* _Stated problem_: Swap "folder" for "directory" in the stretch from the line containing "Task: Collapse the" through the line containing "Action: pos(117,291)", and give those lines again with everything else unchanged. Leave the pictures out of your answer.

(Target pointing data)
--------

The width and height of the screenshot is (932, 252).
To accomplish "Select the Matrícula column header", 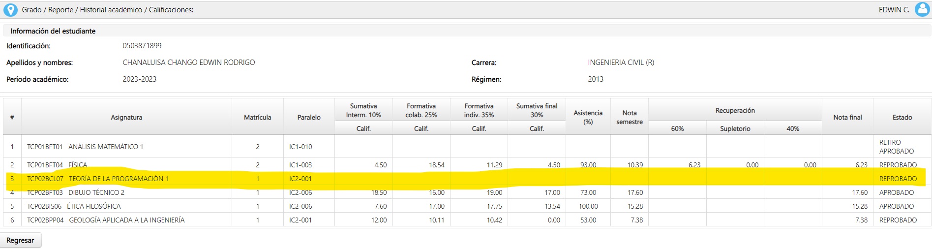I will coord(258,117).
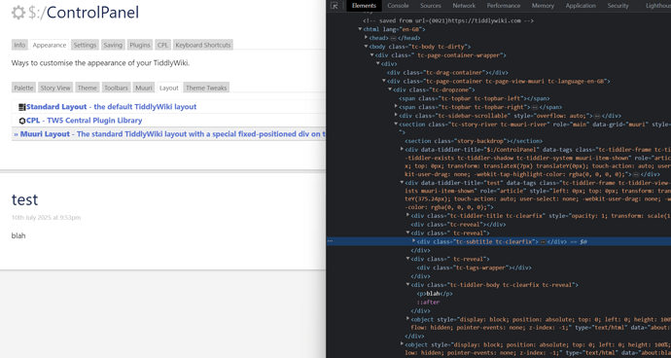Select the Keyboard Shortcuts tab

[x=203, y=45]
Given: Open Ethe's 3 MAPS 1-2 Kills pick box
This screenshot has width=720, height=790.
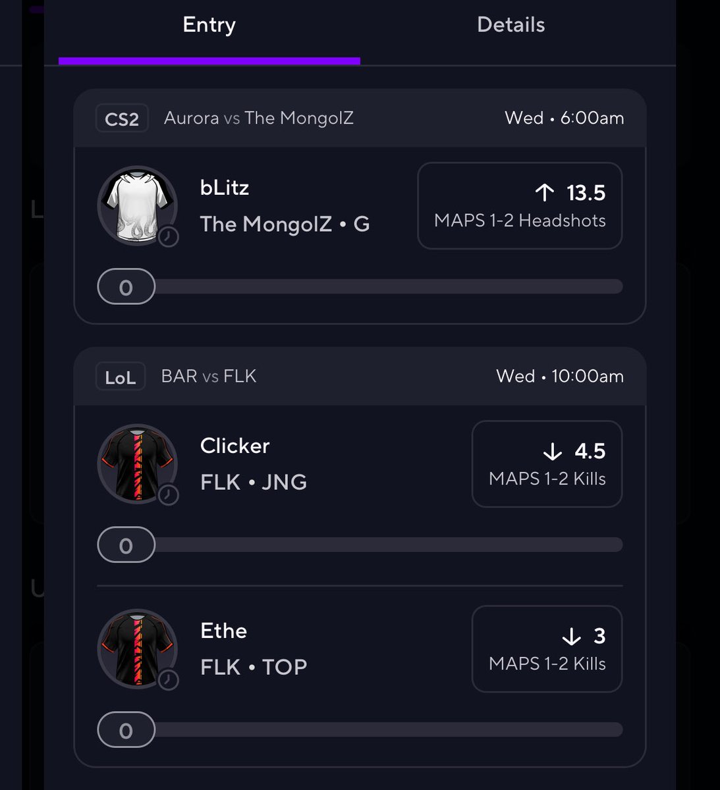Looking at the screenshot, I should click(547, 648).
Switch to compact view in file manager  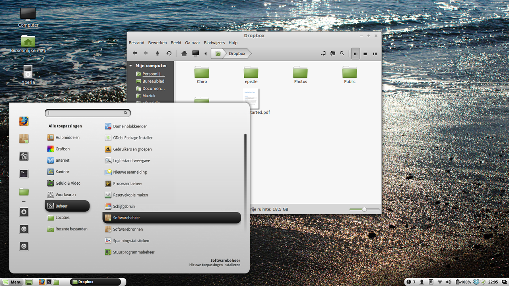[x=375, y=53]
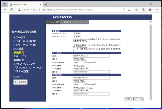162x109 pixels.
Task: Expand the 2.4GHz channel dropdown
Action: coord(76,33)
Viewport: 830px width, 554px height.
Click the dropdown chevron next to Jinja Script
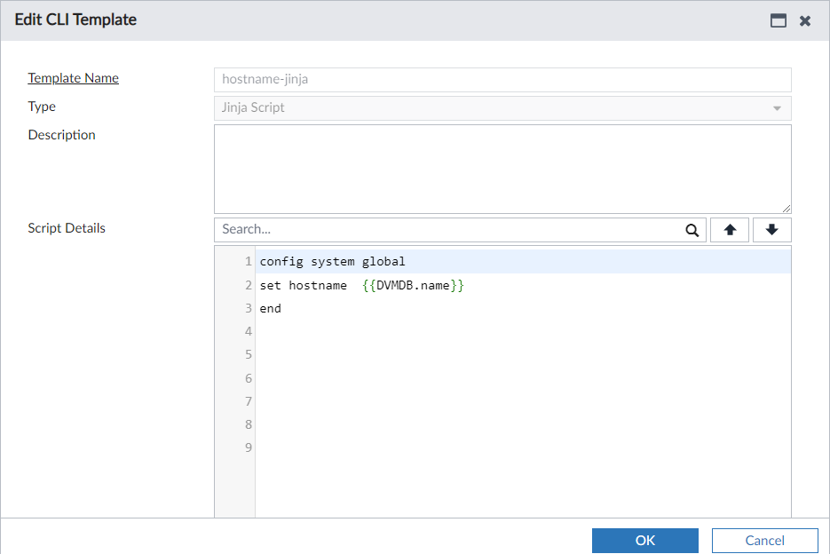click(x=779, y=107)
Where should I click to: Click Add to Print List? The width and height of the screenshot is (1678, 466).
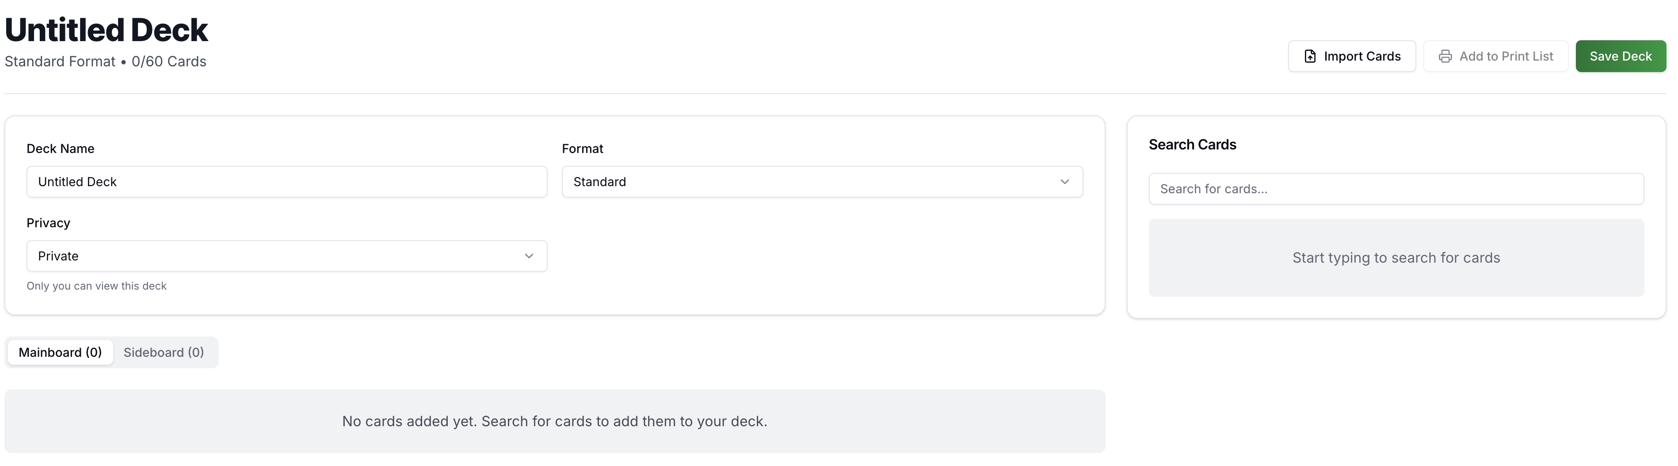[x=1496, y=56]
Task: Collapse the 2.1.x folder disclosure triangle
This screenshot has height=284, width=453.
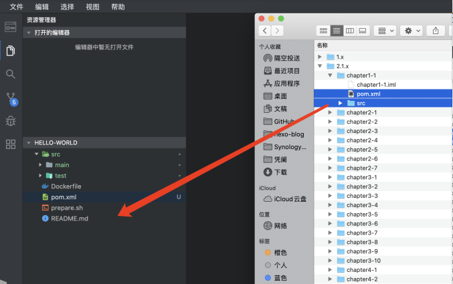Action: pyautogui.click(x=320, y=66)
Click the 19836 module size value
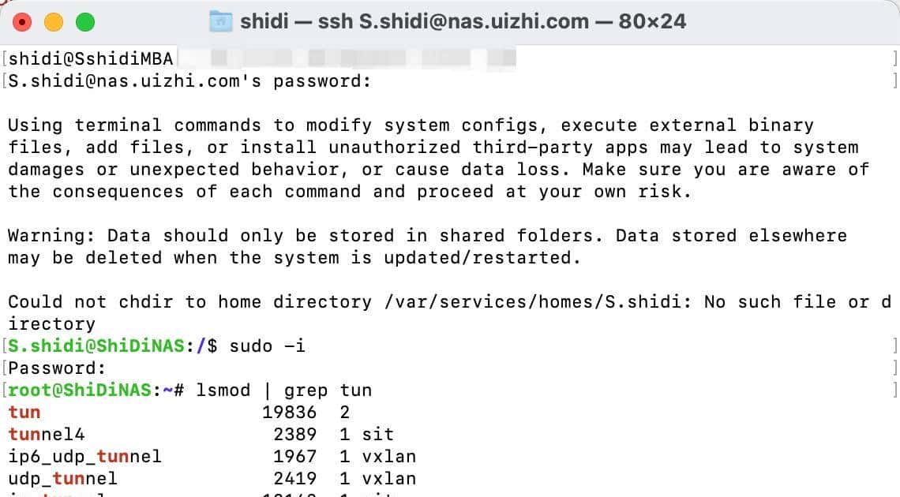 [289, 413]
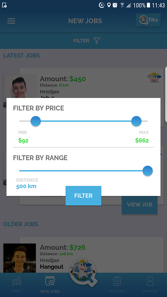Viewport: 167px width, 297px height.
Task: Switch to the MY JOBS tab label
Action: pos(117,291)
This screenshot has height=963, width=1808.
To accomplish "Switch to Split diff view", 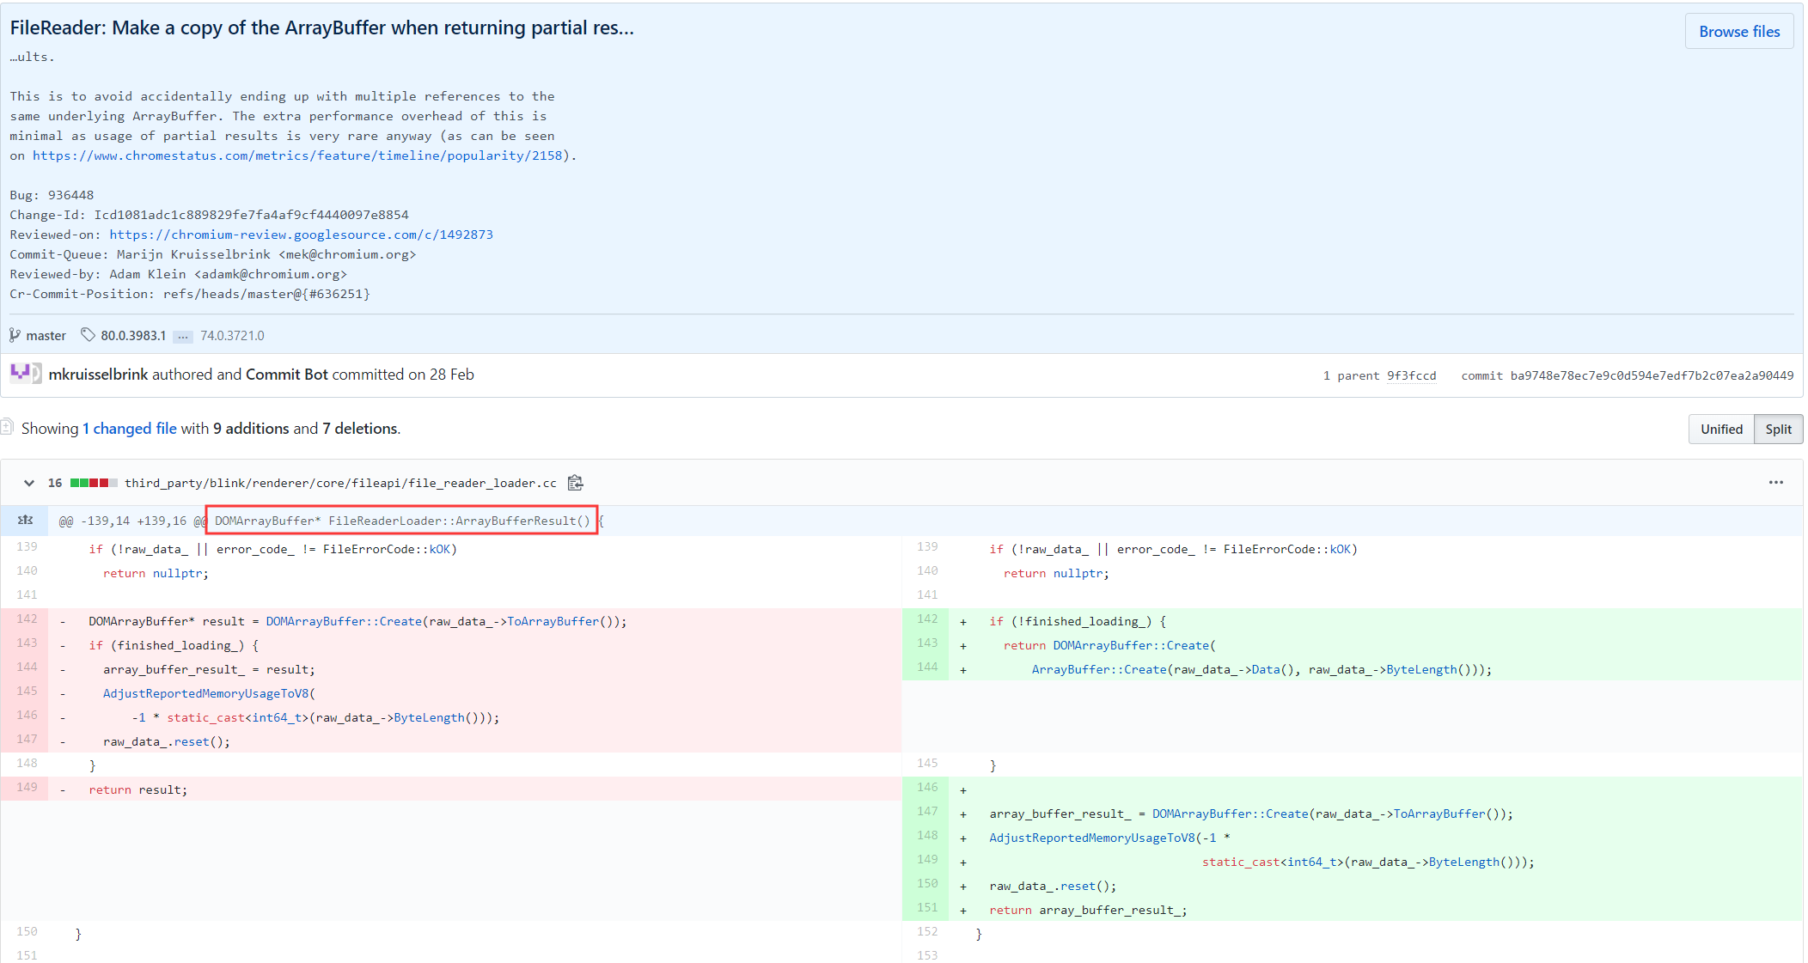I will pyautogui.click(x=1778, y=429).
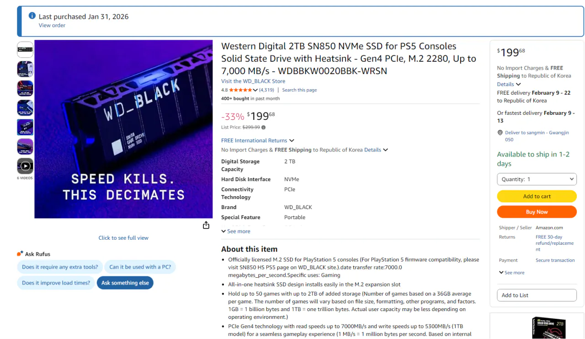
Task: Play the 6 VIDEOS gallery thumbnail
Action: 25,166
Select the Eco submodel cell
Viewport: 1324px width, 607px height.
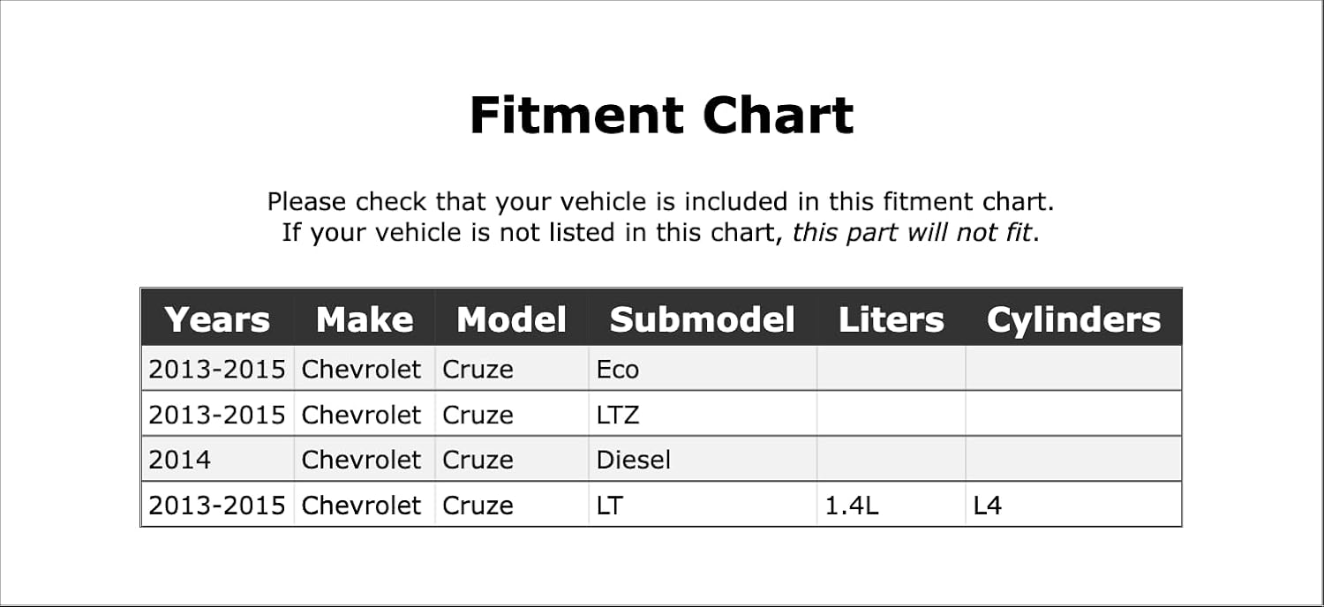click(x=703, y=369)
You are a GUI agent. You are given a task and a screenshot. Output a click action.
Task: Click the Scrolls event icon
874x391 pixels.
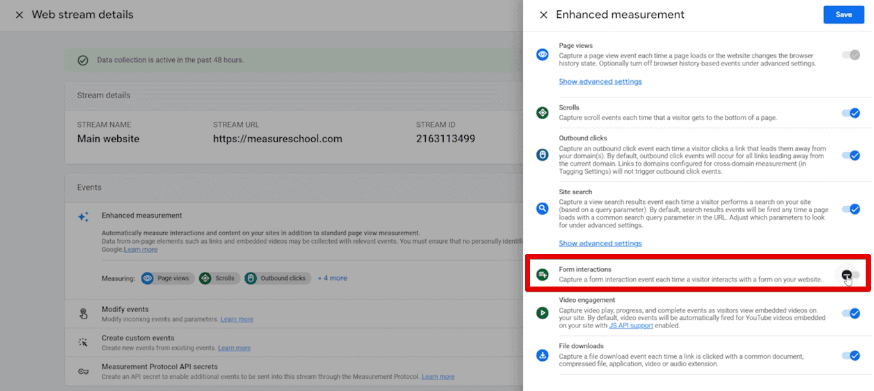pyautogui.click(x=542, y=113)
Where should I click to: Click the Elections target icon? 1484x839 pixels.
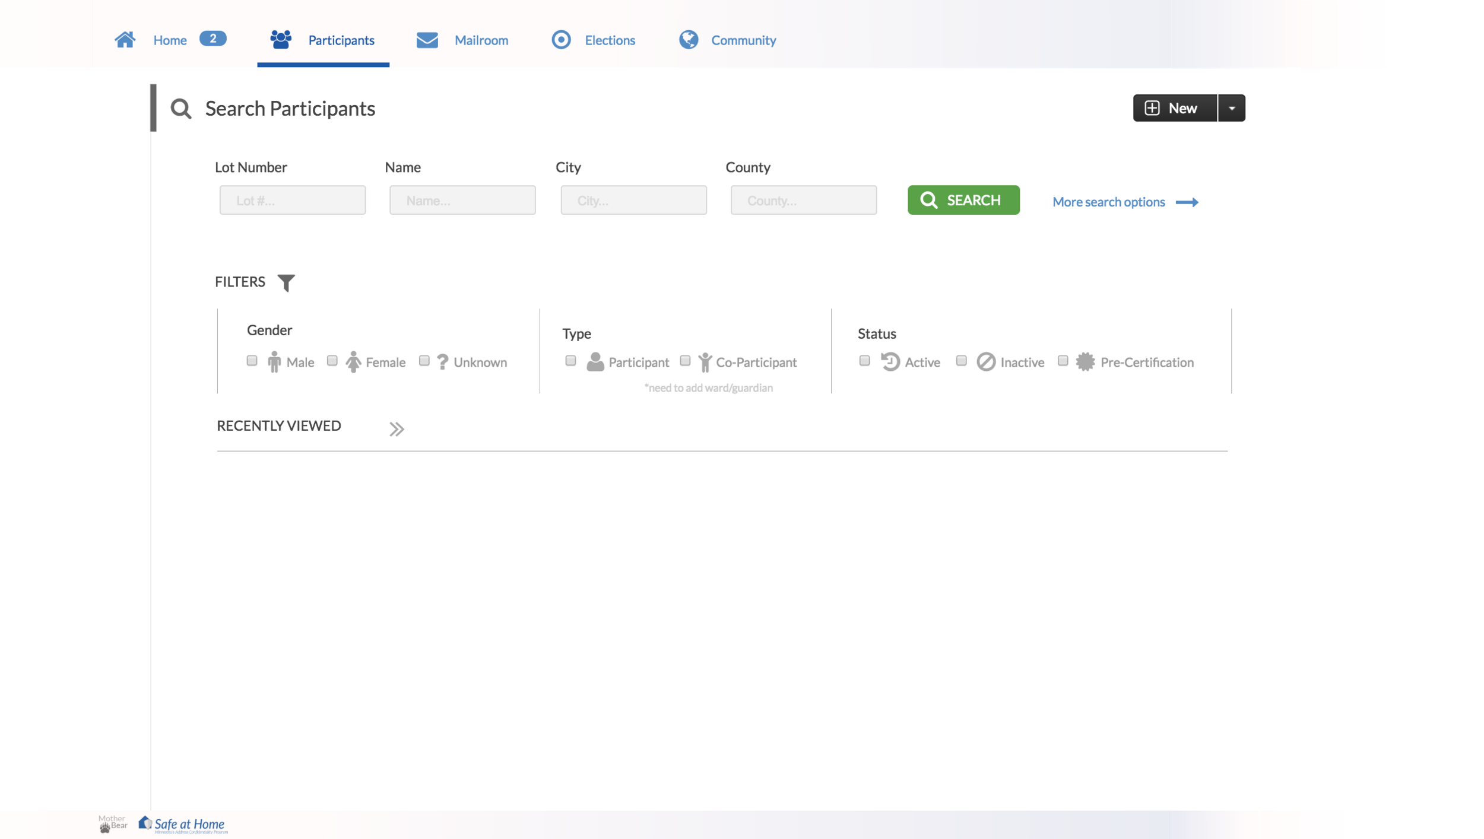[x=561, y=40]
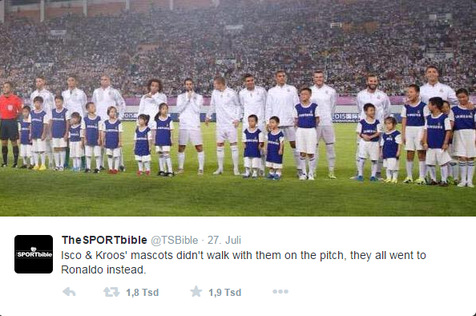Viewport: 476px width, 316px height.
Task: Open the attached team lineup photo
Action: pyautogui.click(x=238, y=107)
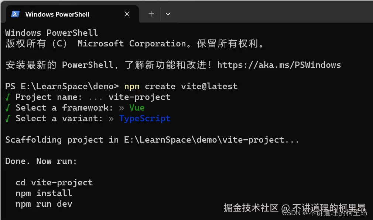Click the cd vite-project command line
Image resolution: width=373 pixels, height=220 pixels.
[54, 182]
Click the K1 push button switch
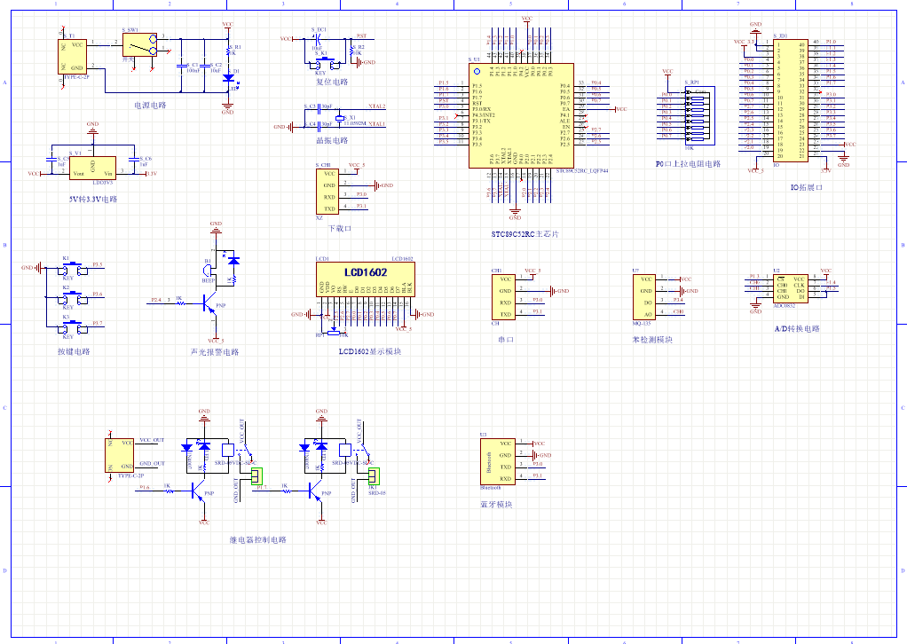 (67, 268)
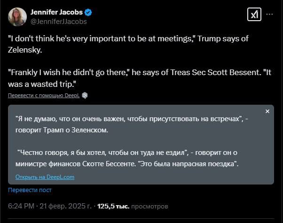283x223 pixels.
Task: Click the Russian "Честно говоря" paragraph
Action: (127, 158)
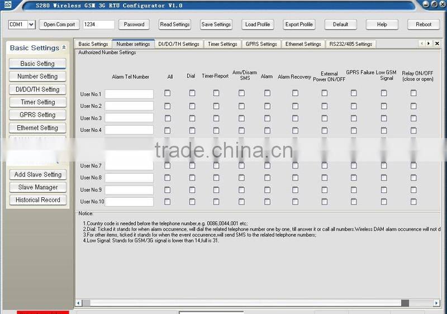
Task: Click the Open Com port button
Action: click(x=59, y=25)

--------

* _Complete output_:
Task: Collapse the 2.1.x directory disclosure triangle
This screenshot has height=284, width=453.
Action: pyautogui.click(x=320, y=66)
Click the 19836 module size value
 [289, 413]
Viewport: 167px width, 297px height.
Task: Switch to the MY JOBS tab label
Action: pos(117,291)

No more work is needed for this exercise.